JOBS
a – In the forum posts, what did Tom Maneiro find was causing the black lines and unusually low quality in the MPEG2-encoded episodes?
b – Continue the forum thread from where it stops.

TEXT SHOWN

◇ ◇ ◇ ◇ ◇ ◇ ◇

|
Post by GiGaBiTe on Apr 3, 2007 16:37:43 GMT -5
Someone has far too much time on their hands..
|
|
|
Post by Tom Maneiro on Apr 4, 2007 15:51:59 GMT -5
Time: you always want more of it ;D Yet another PROJECT Spica update: I've traced the source of all evil things that happened to the MPEG2-encoded episodes (black lines, and unusually low quality): it was Jahshaka MPEG4 encoder I needed another editor program, and quick! Several hours later, i've found the answer: Avisynth! It's not a video editor "per-se", but it houses a powerful scripting engine that does everything that you can do with fancy and expensive GUI-based editors. Now not i only save 20 minutes of pre-encoding, but i get high-quality media (simply feed the script into TMPGEnc and wait for your HQ DVD to be generated). Jahshaka can go to the hell now...

◇ ◇ ◇ ◇ ◇ ◇ ◇

COLLECTED DATA
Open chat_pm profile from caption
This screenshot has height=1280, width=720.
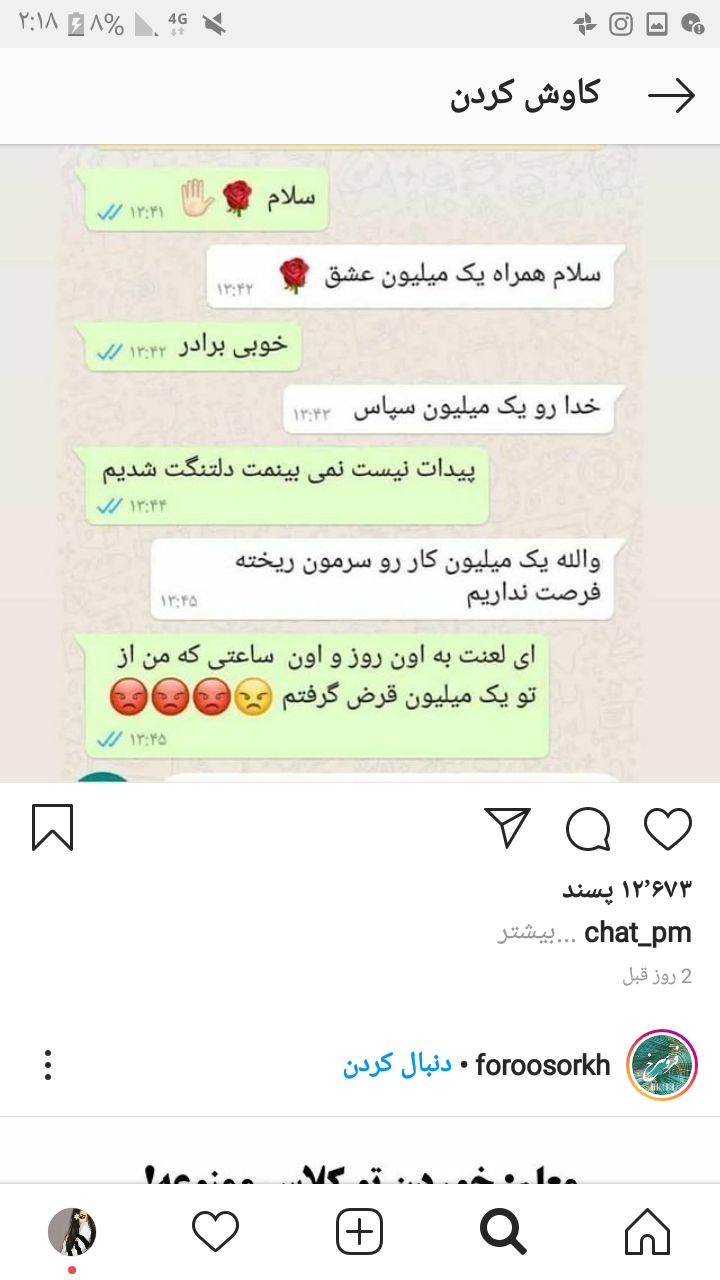click(638, 933)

◇ ◇ ◇ ◇ ◇ ◇ ◇

RESPONSE LIST
a – The Jahshaka MPEG4 encoder.

b –
|
|
|
Post by Tom Maneiro on Apr 9, 2007 9:30:20 GMT -5
Back to school again... the pain is back and never ends However, all boxes are still running, despite the dust. I've got an old PCCHIPS M810 with an "onboard" Duron (wtf?). It seems to be dead, but since i have not tested it yet... it could give me a surprise (and a new testbench if i can get DDR266 RAM DIMMs). I've ripped the northbridge heatsink and put it into my VX northbridge of my M535, it's not needed at all, but looks cool While fixing some Pita-Ten recordings, i've noticed something that seems to be very common on most LA spanish anime dubs: dialogs appear with a very slight desynch (approx. 0.1-0.2 secs). I've thinked "how about a satellite fault?", but sound effects are OK, in the right places at the right moment! So my recordings are not bad, but the dub studios are losing some quality. Poor dubbing? (and yes, i've measured the offsets!) Sometimes i struggle by two hours to fix a simple SFX, but i've found the reason and the fix: do nothing, it is "by design" At least my DVDs will feature a better dubbing work than the TV episodes (oddly enough, most Animax shows are dubbed in Venezuela, including the two ones in my project! Now it's my task to fix something done by a compatriot!?)
|
|
|
Post by GiGaBiTe on Apr 12, 2007 2:29:09 GMT -5
I've fixed sound timing issues in the past by inserting a delay in the sound track at the very beginning, though this will only work if the entire sound track is off. It won't work if the encoder screws up the sound in the middle.
As for that board, it was probably thrown out in the first place because of it. If the CPU is bad, you can probably de-solder it if it's not a surface mount and put a new chip in it. Else just trash it again.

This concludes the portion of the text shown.